Day 38: Getting Over The Weather

Back in Britain, I am struggling to keep my upbeat mood despite the weather. This has been a particularly nasty winter, all over the Northern Hemisphere I am given to understand. Returning from India, which has also enjoyed a 'good' winter this year, the contrast is mind-numbing. One feels happy about winter with 23 degrees in Mumbai, but despises it when it turns to snow, worse, sleet, and minus 3 degrees in Croydon.
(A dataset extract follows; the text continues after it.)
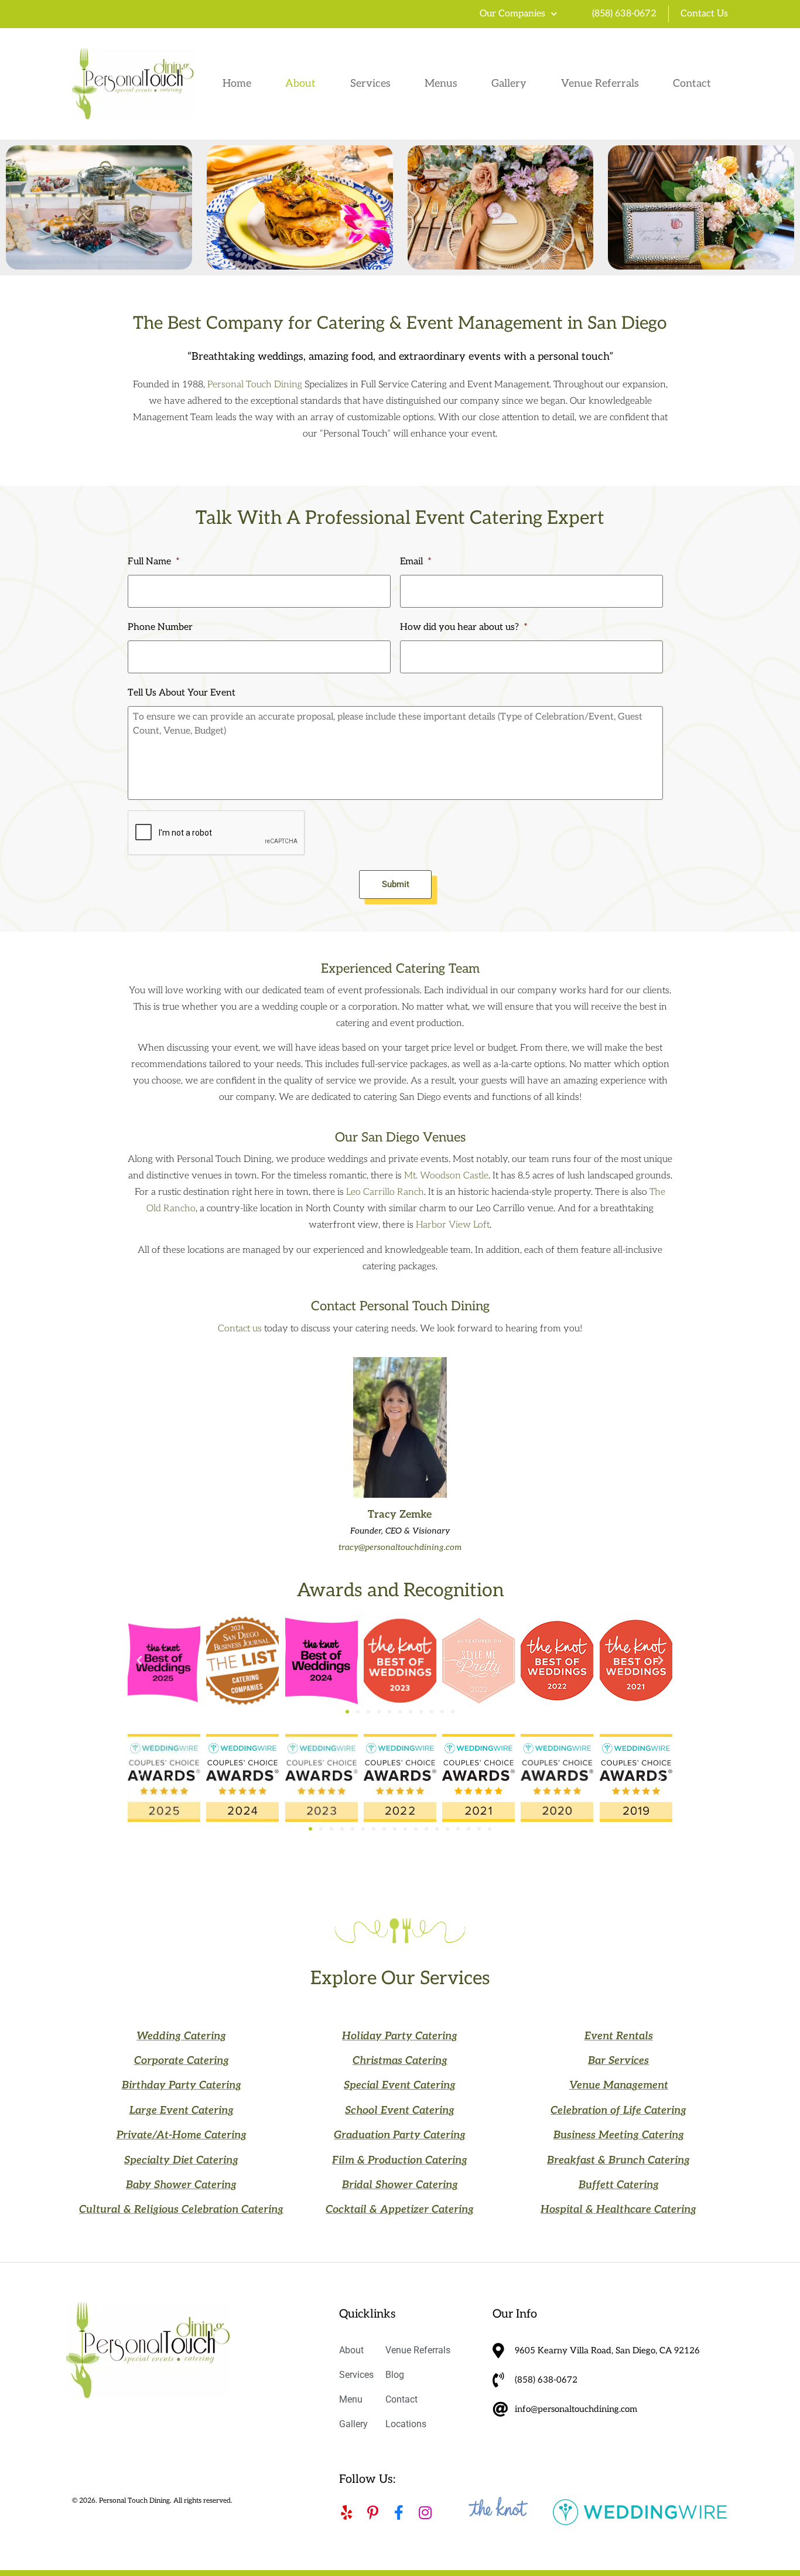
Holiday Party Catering (399, 2036)
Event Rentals (618, 2036)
The immediate casualty was my resolve to resume my morning runs. I started it, and dropped it after I realized all my colleagues in India knew about the schedule and started calling me up at 5am in the morning. It invaded my Sunday mornings too, and made my life rather miserable [and this is also the time when I had a particularly nasty run-in with one of the business associates]. Things are much more settled now, and I was hoping that I can go back to those morning runs and double them up as meditative periods. But this winter has come in the way.

I am a morning person. This is the time when my abilities are at their best. I start getting dim after 6pm, whichever time zone I am in [there is something Pavlovian about this]. I am usually an early riser, and actually feel guilty if I start the day any later than 6am. And, that guilt stays with me all day, usually spoiling all my other activities.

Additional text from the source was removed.